During a period between March and May 2019, ESET said it saw at least 50 infected computers contacting the Machete command-and-control (C&C) servers.

Around 75% of these infections were located in Venezuela, and more than half of the infected computers belonged to the Venezuelan military.

"The attackers exfiltrate specialized file types used by geographic information systems (GIS) software," said ESET security researcher Matias Porolli. "The group is specifically interested in files that describe navigation routes and positioning using military grids."

Besides Venezuela, the Machete group has also targeted neighboring countries. ESET said the Ecuadorian military has also been a target as well.

Spear-phishing with radiograms

The group's tactics aren't even that original. They rely on the old tactic of sending spear-phishing emails with malicious files as attachments.

All cyber-espionage groups operate this way. The only novelty here, according to ESET, is that Machete uses real documents that have been stolen from previous attacks.

The group has a taste for using radiograms (radiographs), which are specific documents used for communications within militaries around the world.

The documents, when opened, will infect victims with the group's malware, a backdoor trojan. Per ESET, the group has been using a new version of its malware for over a year, different from the previous one seen in previous attacks, as documented by Kaspersky and Cylance in 2014 and 2017, respectively.

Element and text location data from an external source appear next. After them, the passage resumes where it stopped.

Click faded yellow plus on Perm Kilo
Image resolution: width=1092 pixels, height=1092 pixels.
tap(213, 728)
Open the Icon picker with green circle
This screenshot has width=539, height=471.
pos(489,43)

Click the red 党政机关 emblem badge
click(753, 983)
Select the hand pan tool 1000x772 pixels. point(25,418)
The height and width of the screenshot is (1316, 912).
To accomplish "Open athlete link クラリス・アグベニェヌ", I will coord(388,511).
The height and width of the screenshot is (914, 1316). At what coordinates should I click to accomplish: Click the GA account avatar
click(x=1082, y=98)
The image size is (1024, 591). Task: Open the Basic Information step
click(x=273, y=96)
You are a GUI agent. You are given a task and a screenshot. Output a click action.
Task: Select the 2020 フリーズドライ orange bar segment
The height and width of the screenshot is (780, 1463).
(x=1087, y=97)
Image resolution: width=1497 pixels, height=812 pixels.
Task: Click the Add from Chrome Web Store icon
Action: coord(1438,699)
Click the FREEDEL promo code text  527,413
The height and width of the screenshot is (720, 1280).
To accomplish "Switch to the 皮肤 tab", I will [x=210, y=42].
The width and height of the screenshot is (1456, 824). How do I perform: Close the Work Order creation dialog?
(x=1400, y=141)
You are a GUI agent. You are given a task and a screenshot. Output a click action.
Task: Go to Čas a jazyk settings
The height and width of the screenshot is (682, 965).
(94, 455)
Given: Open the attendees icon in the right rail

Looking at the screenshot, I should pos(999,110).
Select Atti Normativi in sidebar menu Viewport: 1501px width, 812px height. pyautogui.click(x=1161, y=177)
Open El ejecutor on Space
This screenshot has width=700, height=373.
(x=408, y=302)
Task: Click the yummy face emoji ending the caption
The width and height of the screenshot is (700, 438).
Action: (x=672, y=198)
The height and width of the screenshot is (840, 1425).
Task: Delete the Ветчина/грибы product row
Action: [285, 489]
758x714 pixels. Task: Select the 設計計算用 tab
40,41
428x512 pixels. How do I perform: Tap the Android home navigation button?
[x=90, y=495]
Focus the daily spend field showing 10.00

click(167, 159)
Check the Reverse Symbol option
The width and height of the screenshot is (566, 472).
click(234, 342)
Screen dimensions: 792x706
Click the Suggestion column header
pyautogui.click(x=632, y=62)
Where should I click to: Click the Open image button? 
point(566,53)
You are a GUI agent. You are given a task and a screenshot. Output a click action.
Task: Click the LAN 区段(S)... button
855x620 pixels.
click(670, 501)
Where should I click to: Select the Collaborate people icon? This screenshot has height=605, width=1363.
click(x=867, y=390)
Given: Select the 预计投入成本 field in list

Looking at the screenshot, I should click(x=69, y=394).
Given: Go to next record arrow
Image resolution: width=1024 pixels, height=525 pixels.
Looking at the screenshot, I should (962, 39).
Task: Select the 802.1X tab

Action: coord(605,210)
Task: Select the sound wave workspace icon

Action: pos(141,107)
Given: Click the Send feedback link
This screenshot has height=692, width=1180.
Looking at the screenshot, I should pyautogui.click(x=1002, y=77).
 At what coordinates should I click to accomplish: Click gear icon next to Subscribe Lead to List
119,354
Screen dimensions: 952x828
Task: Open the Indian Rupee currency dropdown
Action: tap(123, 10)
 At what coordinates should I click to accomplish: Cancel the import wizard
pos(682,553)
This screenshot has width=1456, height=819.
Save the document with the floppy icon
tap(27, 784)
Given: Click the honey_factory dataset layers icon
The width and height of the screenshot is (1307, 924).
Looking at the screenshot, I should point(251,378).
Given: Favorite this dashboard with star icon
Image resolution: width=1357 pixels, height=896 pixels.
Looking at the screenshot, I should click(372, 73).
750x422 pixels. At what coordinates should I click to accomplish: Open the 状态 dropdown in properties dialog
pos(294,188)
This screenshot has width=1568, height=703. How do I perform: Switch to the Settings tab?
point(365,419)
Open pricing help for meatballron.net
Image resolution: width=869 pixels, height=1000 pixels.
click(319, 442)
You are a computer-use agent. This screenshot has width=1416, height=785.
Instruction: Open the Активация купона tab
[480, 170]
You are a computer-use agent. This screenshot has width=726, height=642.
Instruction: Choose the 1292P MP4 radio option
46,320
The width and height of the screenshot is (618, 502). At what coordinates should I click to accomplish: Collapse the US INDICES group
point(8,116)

"The malware described by Kaspersky has many similarities to what we have seen this year," an ESET spokesperson told ZDNet in an email last week. "The malware that we describe in our paper is a new version and we are pretty certain that we are not talking about copycats here - it is indeed the same group."

"Previous versions of Machete had similar capabilities for stealing information and similar infrastructure, but differences in how the malware was delivered, in the code and also in the targets. It seems that previous versions of Machete were not so targeted in Latin America as they are now," they added.

machete-mo.png
Image: ESET

ESET researchers said Machete's recent campaign is still active to this day, and the hackers have been very successful, exfiltrating gigabytes of confidential files each week.

Unknown if Machete is a state-sponsored APT

But while the group has left a trail of hacks all over the world since 2010, researchers are no closer now to identifying who is behind the Machete group.

In 2014, Kaspersky said Machete members appear to be Spanish-speaking individuals.

"Attribution is based on what we can actually observe," the ESET team told ZDNet. "Several hints and artifacts we saw during the course of our investigation lead us to support the claim that this is a Spanish-speaking group, as was said by other researchers in the past."

But Spanish-speaking nation-state hacker groups have not been seen before. Most are cybercrime-focused.

"Unfortunately, we cannot know if they are a state-sponsored group or if they are an independent group selling information to the highest bidder," ESET told us.